◆ **Job**:
List each performer the theater review below names, along with the character that performer plays.

◆ **Source excerpt**:
========
Colorado’s first Shakespearean comedy (in the order of opening), playing outdoors at the Mary Rippon Amphitheatre, features a coherent production concept, a strong heroine in Beatrice (with great comic timing from Karen Slack) and an hilarious take on the traditional clown role of Dogberry (CU Assistant Professor Chip Persons). Director Lynne Collins’ concept– placing Shakespeare’s complicated comedy in 1934 Barcelona– provides opportunity for designers to elaborate on the theme and for audiences to luxuriate in a lush, flamenco guitar soundscape by Kevin Dunayer.

For most of the Festival’s playgoers, designating the major characters as Nationalist soldiers returning from quelling a miner’s strike will not prove unsettling. However, I feel compelled to elaborate on conditions taking place at the time of Shakespeare’s writing to describe my own uneasiness about the transfer in time and tone.

Much Ado was composed close to 1598 when England was well on its way to empire building. She had annexed Wales, conquered Ireland, sacked Cadiz, and witnessed the second Spanish Armada destroyed by a storm. The atmosphere in London must have seemed progressively jubilant, thus enabling a celebratory tone in the first scene. “The shadow of war,” instead of looming ominously over the proceedings then, instead of hanging as a pall over the proceedings, recedes into the past as the focus passes to current festivities: a welcoming masque followed by preparations for a wedding that serves as the finale of the play.

As in many of Shakespeare’s works, vestiges of commedia dell arte appear in the characterizations of the villain, Don John (a dastardly Michael Kane); the lovers, Hero (Caitlin Wise) and Claudio (Ben Bonenfant); and, of course, the clown Dogberry. Layered onto an age-old melodrama of errors Shakespeare added the comic rivalry between Beatrice and Benedick (the charming Geoffrey Kent), which progresses on a fairly constant trajectory, especially when set against Don John’s convoluted shenanigans as he attempts to derail the young lovers’ wedding.
========
◆ **Dataset extract**:
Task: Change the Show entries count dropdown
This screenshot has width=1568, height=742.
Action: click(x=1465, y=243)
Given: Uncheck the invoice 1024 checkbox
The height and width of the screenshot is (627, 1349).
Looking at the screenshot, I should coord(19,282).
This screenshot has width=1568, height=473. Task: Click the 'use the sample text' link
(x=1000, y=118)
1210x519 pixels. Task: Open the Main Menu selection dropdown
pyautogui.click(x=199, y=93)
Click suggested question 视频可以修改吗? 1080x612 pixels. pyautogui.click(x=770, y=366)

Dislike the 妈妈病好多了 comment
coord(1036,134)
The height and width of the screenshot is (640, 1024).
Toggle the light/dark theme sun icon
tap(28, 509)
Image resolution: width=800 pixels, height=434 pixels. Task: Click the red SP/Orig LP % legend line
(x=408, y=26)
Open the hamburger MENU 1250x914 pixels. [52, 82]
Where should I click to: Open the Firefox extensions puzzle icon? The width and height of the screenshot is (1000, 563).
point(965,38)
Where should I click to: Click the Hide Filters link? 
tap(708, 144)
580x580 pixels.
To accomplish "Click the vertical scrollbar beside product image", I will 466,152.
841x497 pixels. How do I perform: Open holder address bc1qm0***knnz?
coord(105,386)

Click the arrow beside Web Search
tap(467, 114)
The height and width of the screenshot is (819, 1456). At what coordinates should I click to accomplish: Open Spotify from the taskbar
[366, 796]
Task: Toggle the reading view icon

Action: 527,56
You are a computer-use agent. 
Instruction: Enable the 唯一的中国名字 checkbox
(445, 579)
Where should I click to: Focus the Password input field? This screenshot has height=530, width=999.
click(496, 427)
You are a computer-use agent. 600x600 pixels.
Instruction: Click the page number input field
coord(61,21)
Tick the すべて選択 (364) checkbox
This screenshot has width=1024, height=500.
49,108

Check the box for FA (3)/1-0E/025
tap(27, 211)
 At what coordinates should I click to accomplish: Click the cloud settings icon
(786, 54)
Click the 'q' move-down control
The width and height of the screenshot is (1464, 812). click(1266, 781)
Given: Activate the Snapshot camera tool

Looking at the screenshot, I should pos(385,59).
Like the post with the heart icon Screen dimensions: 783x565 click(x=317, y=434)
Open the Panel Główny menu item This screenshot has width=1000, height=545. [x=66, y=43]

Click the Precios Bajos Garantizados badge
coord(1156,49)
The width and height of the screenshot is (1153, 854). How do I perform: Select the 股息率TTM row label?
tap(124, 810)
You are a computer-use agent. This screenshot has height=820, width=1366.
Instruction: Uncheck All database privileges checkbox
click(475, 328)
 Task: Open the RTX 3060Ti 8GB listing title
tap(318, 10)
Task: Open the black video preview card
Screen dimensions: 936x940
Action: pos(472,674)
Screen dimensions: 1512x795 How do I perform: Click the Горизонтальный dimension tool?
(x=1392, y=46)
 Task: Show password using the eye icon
========
◆ **Reply**:
- Karen Slack: Beatrice
- Chip Persons: Dogberry
- Michael Kane: Don John
- Caitlin Wise: Hero
- Ben Bonenfant: Claudio
- Geoffrey Kent: Benedick